** start Materials provided **

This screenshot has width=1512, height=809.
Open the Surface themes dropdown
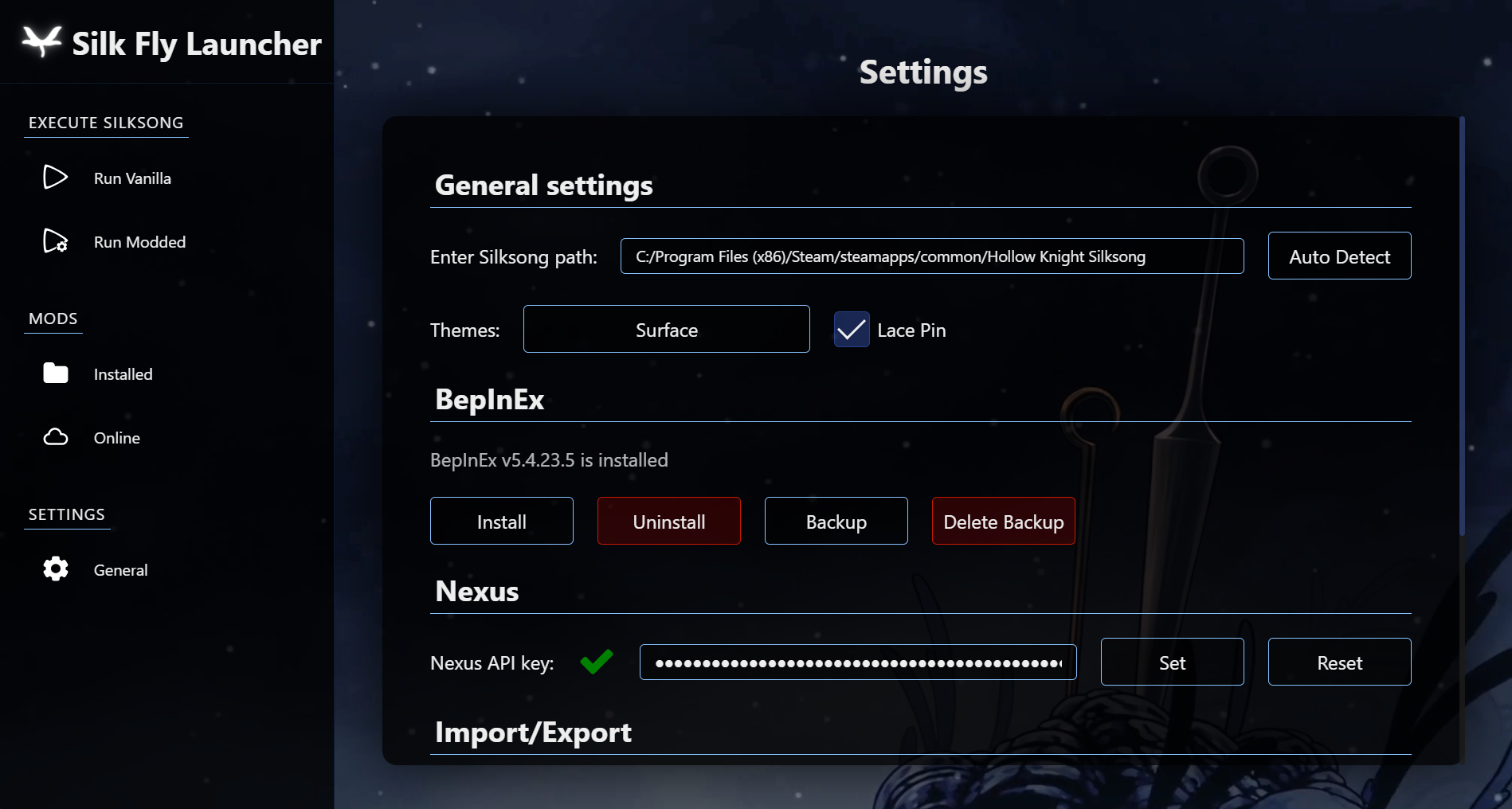point(666,330)
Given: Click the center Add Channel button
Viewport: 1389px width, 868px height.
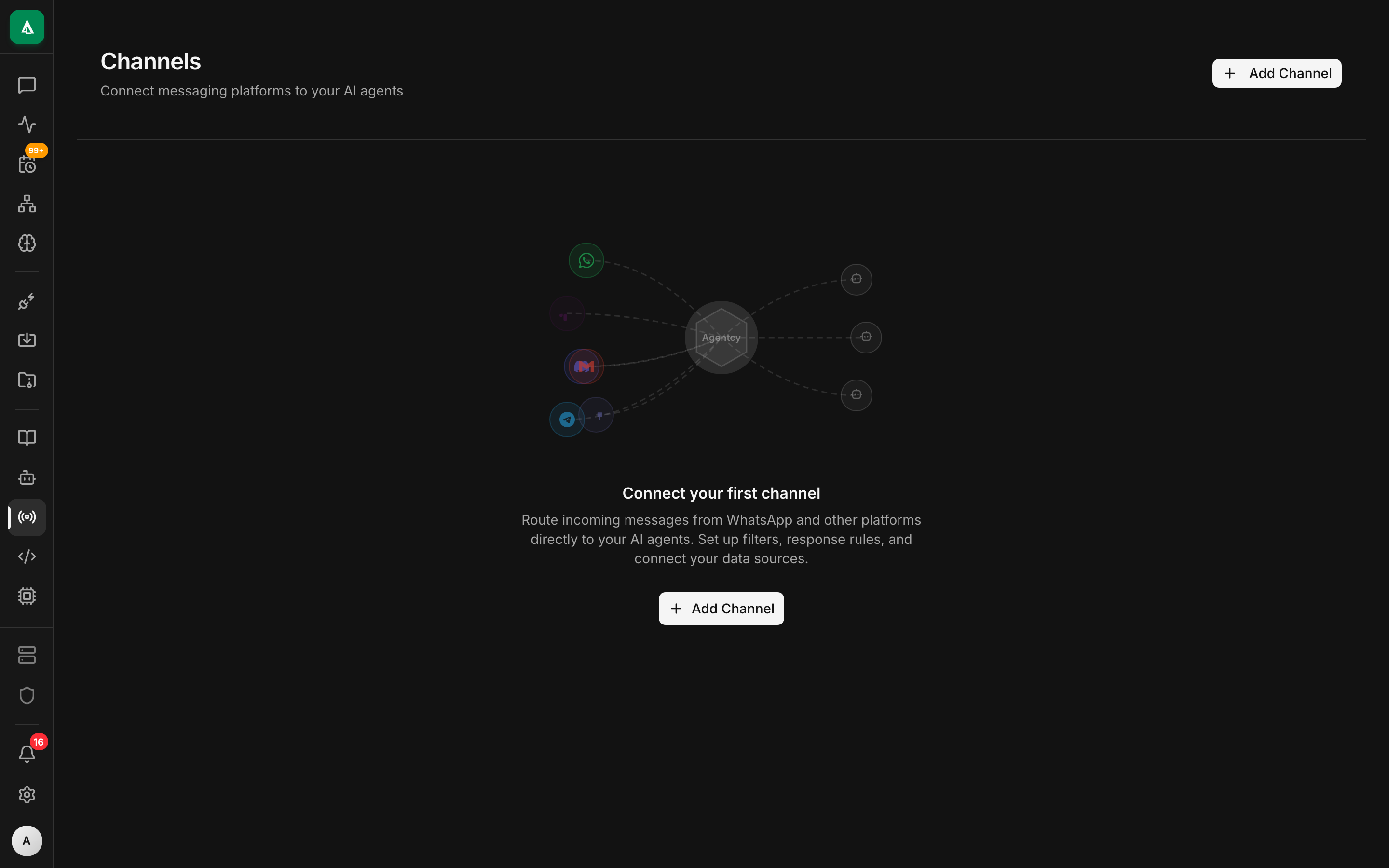Looking at the screenshot, I should 721,608.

** end Materials provided **

**Your task**
Please repeat the lines above word for word, leaving the pictures out.

**Response**
This screenshot has width=1512, height=809.
Open the Surface themes dropdown
point(666,330)
Given: Click the center Add Channel button
Viewport: 1389px width, 868px height.
Looking at the screenshot, I should 721,608.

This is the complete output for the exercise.